I had covid/pneumonia easter2019 discharged on digoxin and other meds and ended up in persistent afib and not seen again until I had a covid and flu vaccine booster 2022 and ended up back in hospital. Lost alot of weight since then and diagnosed cardiomyopathy and put on max dose of entresto and eplerenone and ejection fraction went from 38% down to 28%. Come off entresto as side effects was numbness in hands on a night and chest palpations generally feeling horrible. Recently put on 5mg of ramapril instead hopefully increasing dose to 10mg soon. Cardiologist go to solution is is a defib which I've said no. Feel like he's not listening and unwilling to try other things 1st. Whilst under his care I've got worse rather than better. Anyone else had a similar experience
Heartfailure : I had covid/pneumonia... - Atrial Fibrillati...
Heartfailure
Another way to look at it is you got worse despite his care.

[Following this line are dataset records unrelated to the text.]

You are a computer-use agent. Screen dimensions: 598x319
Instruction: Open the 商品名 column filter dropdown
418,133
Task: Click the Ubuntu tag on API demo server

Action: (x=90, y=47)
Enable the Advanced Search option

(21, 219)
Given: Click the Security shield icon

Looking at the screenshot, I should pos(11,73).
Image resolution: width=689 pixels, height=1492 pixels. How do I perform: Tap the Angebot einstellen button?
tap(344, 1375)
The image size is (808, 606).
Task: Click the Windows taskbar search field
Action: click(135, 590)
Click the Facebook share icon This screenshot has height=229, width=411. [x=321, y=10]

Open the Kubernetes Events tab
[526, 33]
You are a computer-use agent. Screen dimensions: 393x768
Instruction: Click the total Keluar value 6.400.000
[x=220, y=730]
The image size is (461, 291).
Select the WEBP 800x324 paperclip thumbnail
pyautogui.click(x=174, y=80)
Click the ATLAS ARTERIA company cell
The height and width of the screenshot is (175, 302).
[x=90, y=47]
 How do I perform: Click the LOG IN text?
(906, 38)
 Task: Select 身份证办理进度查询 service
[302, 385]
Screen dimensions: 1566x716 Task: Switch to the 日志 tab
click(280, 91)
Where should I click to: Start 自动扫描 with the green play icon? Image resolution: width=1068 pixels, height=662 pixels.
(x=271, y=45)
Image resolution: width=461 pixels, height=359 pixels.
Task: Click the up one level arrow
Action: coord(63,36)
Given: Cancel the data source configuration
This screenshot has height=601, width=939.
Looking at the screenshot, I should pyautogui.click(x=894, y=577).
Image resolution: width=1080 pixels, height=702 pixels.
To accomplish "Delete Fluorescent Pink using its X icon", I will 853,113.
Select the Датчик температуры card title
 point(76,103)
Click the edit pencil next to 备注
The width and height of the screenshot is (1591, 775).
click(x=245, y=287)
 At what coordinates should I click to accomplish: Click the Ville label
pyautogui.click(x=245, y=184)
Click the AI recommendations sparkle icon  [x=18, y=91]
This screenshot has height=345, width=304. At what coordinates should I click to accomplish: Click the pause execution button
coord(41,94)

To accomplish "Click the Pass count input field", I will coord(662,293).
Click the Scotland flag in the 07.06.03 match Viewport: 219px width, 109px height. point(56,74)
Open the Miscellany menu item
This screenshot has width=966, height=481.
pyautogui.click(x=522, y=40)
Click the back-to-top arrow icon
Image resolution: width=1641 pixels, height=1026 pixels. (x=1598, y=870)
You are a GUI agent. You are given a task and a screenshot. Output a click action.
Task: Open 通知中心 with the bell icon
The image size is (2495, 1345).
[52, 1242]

Most such heart matters are progressive.
Why have you said no? Was the offer pace and ablate or just defibrillator pacemaker? Because if the latter it suggests he considers you in danger of cardiac arrest which would solve all your problems permanently of course….
I personally think it's all covid related from 2019 when I ended up in icu for 10days then had my booster 2023 and it sent everything haywire again and ended up back in hospital. As for got worse during his care let's wait and see when I ask for another echo after coming off the entresto and back on ramapril.
My afib cannot not be medically remediated and required defibrillation to avoid heart failure. I'll pick a defib every time.
I have dilated cardiomyopathy and developed AFib due to a bout of metapneumovirus last Spring. I refused an ICD for years as I had never had an operation and was very worried by the idea, and was quite reluctant to take any pills unless absolutely necessary . It turned out to be a bad decision on my part as I ended up with an arrhythmia which caused cardiac arrest and I was on a ventilator for weeks and my husband was told I only had a 4% chance of survival. I think my cardiomyopathy progressed more rapidly than it needed to as I was only on a beta blocker and a diuretic for 7 years. I was fitted with an ICD and put on 7 new drugs while I was comatose in Barts Hospital. I would have a hard think about having the pacemaker defibrillator. I was only saved by my husband being there and knowing how to do CPR & the ambulance arriving quickly. I also had a horrible reaction to Entresto & am now back on Ramipiril which is fine apart from causing reflux. My ejection fraction has been no higher than 25 for the past 7 years. Good luck with your decisions.
Thank you for sharing on the importance of ICD!
I believe the defibrillator/pacemaker should be implemented .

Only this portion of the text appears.